» **Work to be completed**: In the entries below, find every line with the string "Given" and copy it.

(Extracted records)

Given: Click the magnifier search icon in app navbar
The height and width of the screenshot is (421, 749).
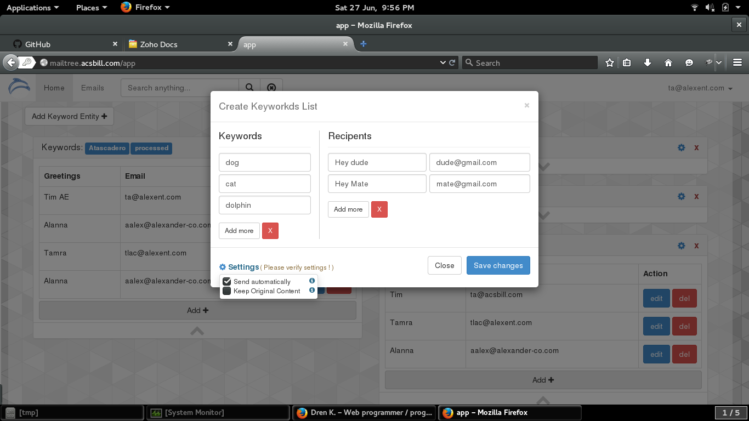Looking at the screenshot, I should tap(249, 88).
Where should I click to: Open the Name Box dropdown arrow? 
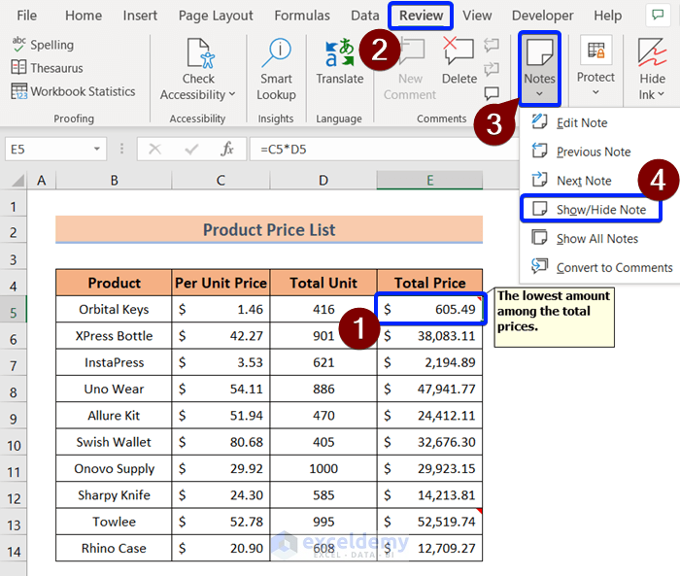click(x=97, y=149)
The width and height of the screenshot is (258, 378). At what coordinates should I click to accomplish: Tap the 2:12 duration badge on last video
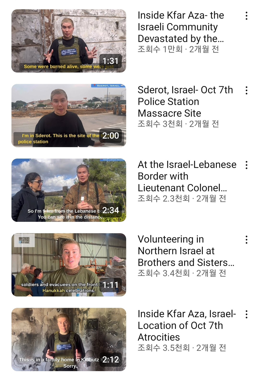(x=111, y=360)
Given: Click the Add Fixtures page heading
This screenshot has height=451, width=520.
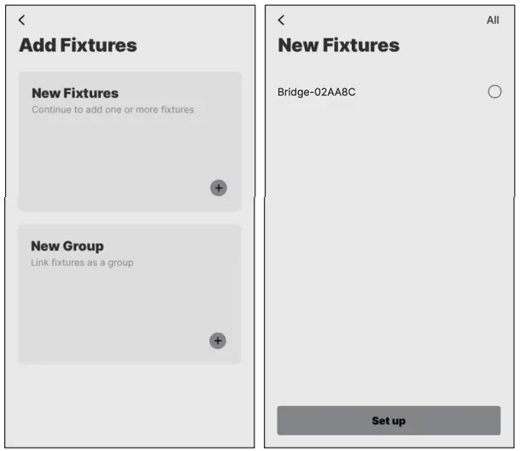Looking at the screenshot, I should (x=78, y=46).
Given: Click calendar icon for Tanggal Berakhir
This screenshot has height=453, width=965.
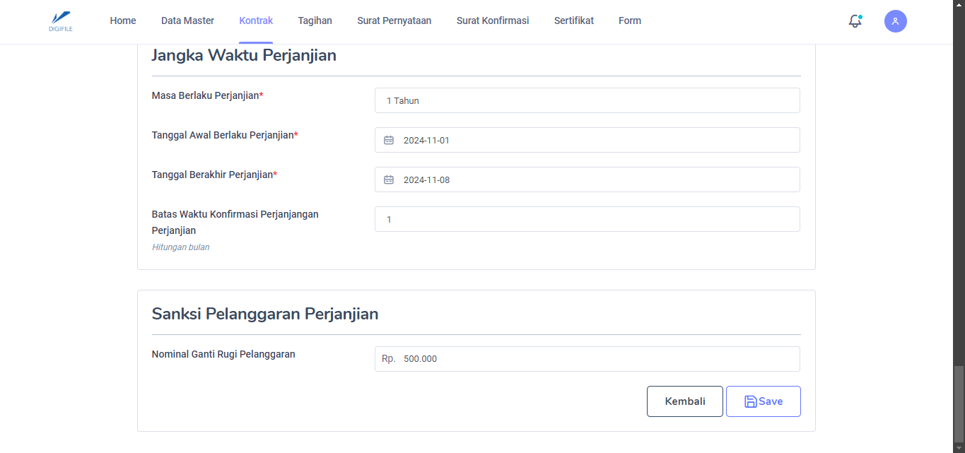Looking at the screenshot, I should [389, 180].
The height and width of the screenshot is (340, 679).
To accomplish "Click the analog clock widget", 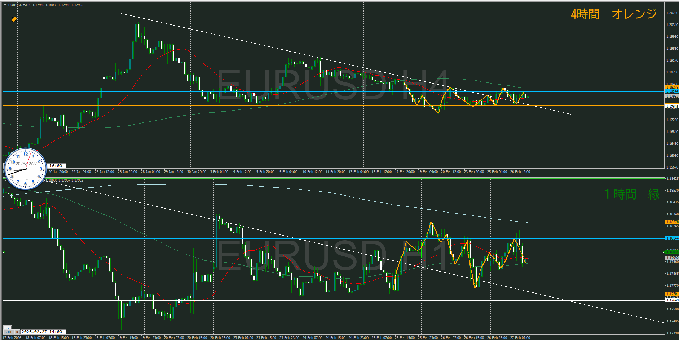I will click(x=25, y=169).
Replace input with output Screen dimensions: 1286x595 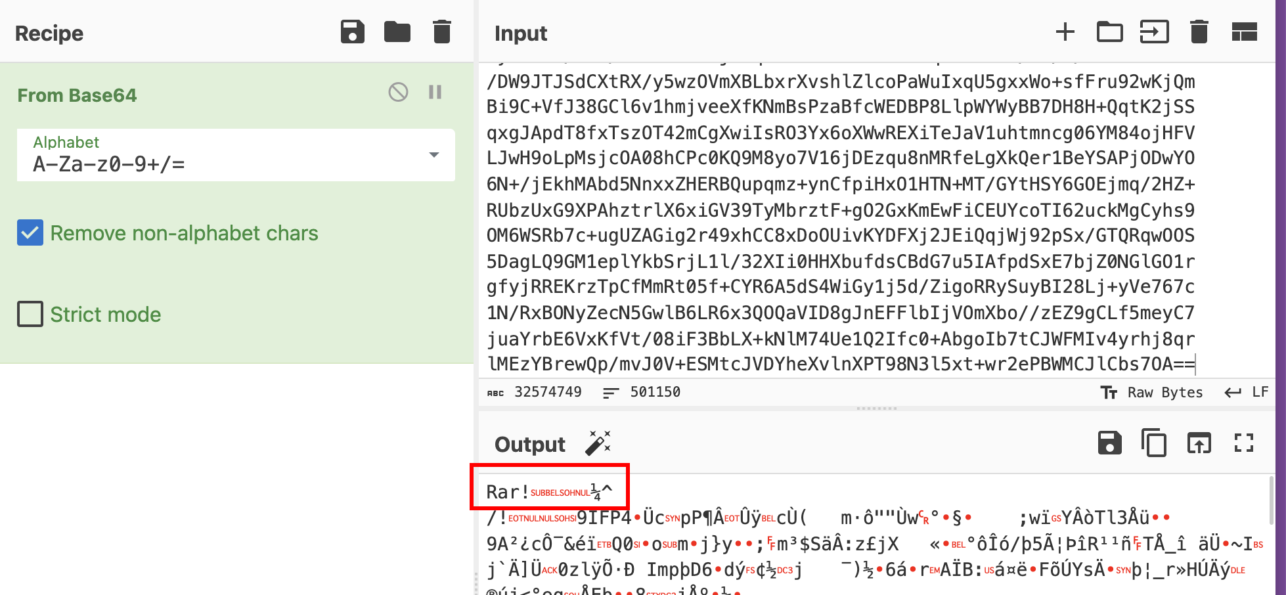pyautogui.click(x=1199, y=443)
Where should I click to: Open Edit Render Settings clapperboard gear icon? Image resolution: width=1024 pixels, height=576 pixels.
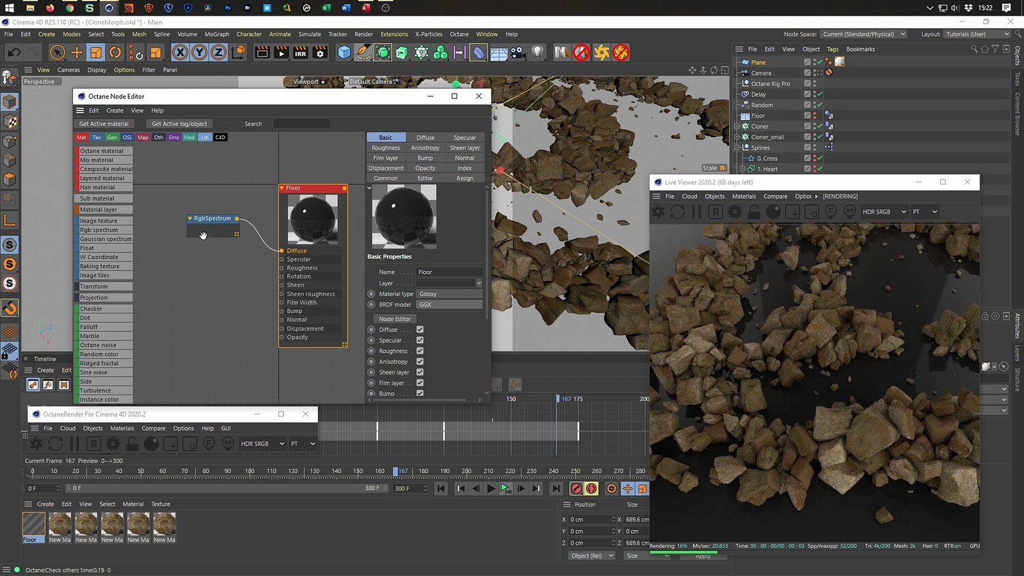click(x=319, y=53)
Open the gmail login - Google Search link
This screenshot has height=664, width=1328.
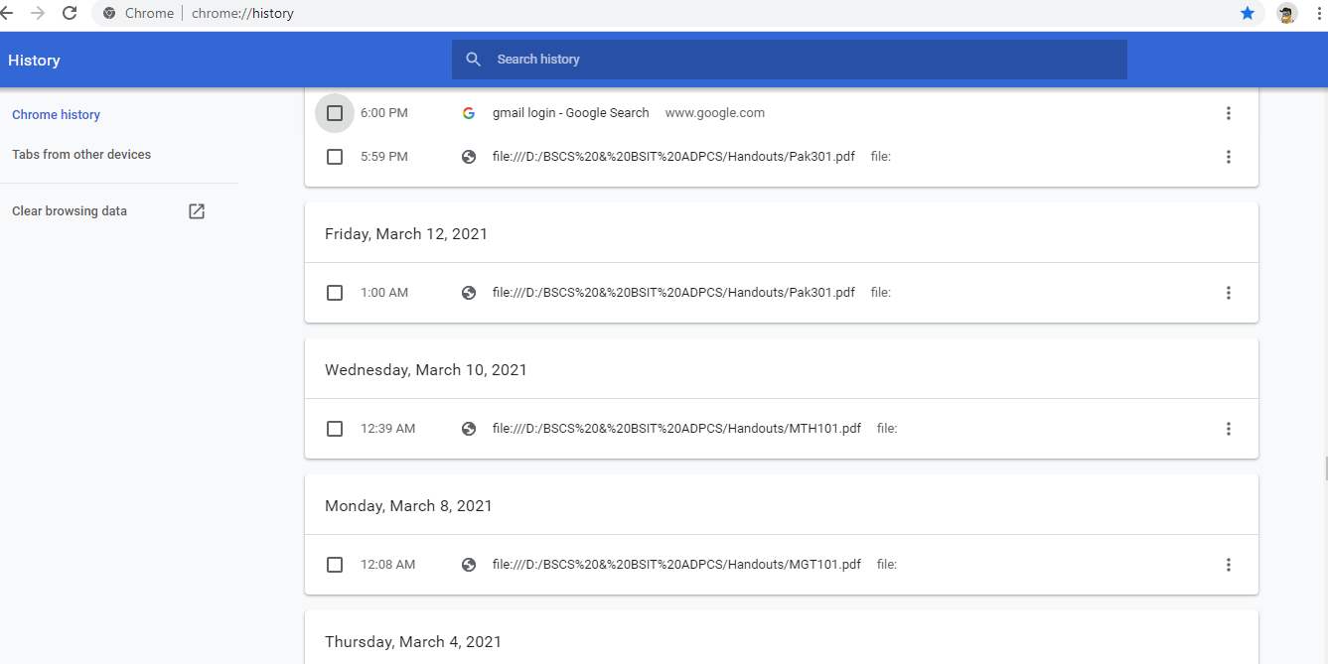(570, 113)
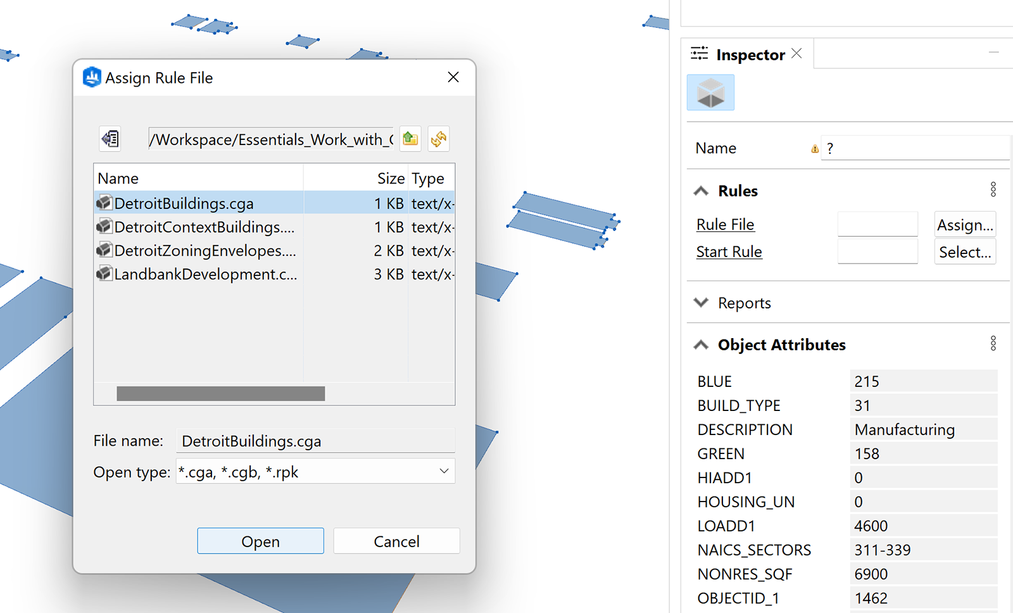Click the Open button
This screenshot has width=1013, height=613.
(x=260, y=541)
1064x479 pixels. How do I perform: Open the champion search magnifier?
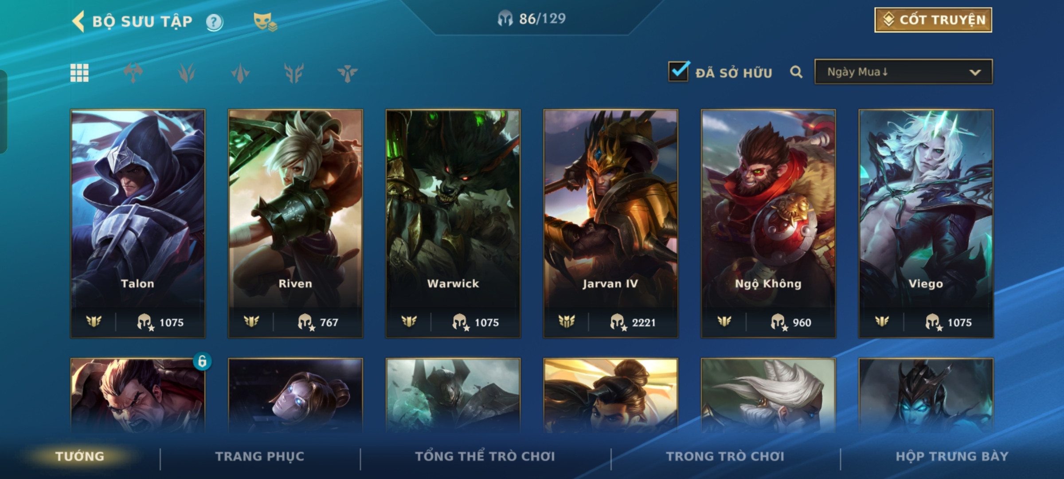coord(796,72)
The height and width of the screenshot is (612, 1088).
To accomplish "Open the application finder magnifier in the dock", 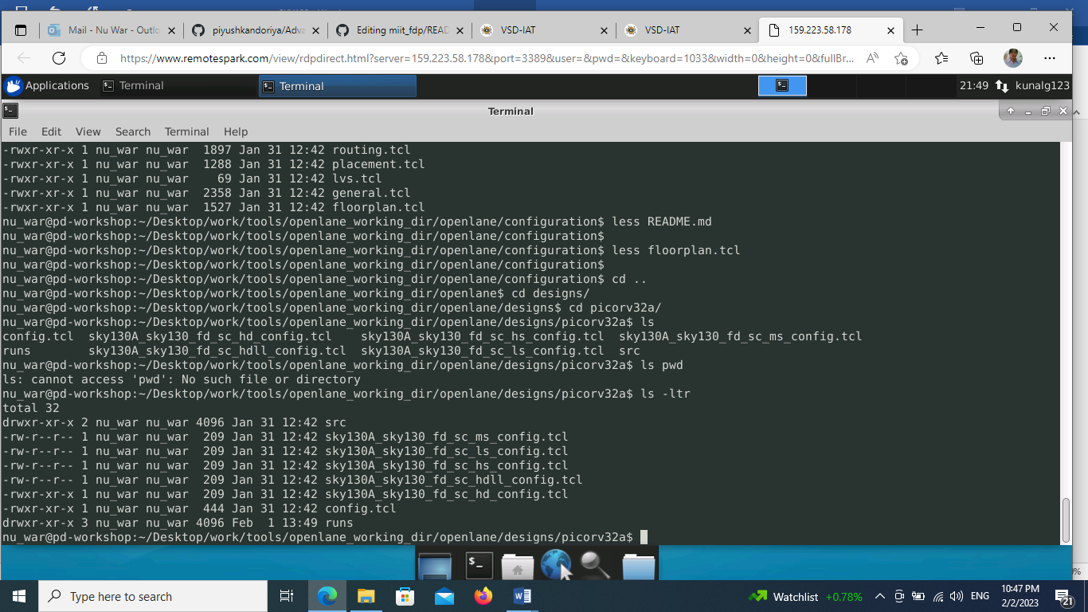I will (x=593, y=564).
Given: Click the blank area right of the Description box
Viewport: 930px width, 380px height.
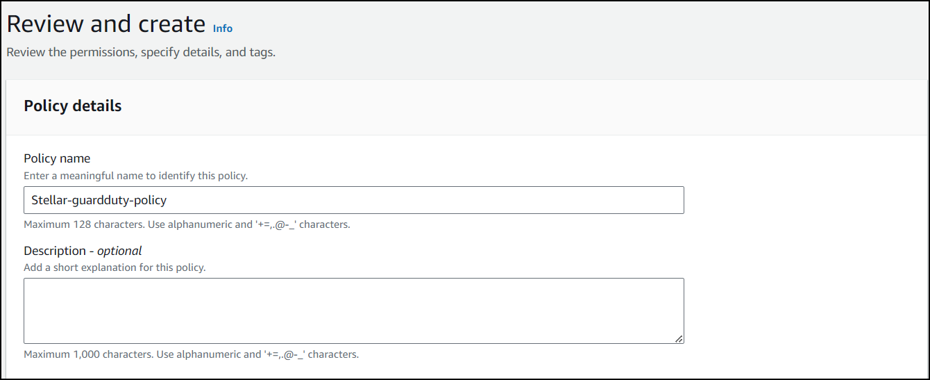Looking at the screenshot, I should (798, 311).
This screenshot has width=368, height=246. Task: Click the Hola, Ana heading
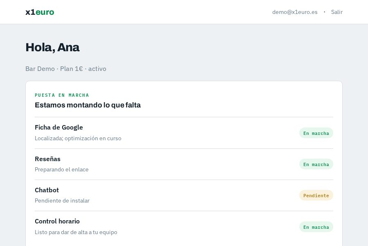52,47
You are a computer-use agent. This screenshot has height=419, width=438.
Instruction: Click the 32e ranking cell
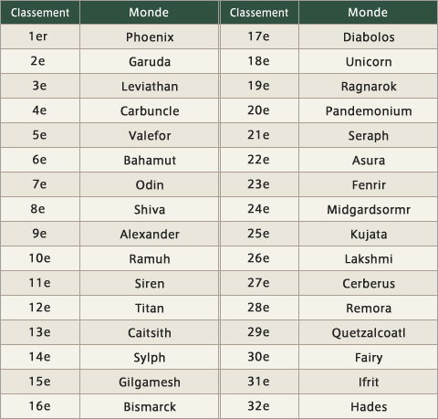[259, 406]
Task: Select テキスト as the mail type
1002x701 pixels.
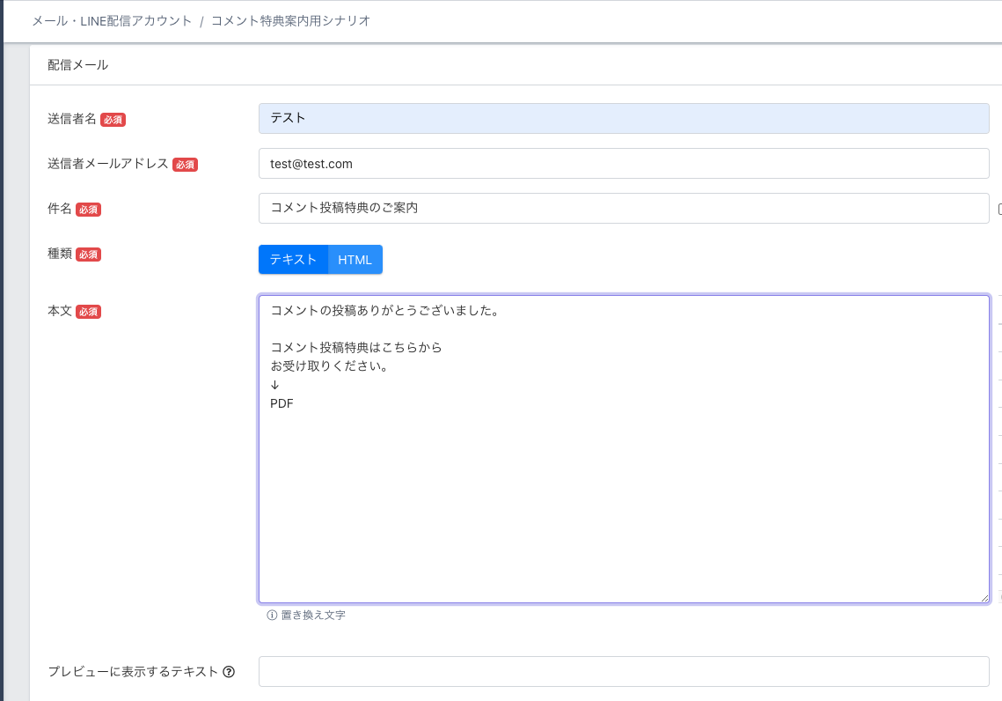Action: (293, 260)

» **Written solution**:
Given: Click the magnifier search icon in app navbar
Given: Click the Add Fixtures page heading
Given: Click calendar icon for Tanggal Berakhir
Given: Click the blank area right of the Description box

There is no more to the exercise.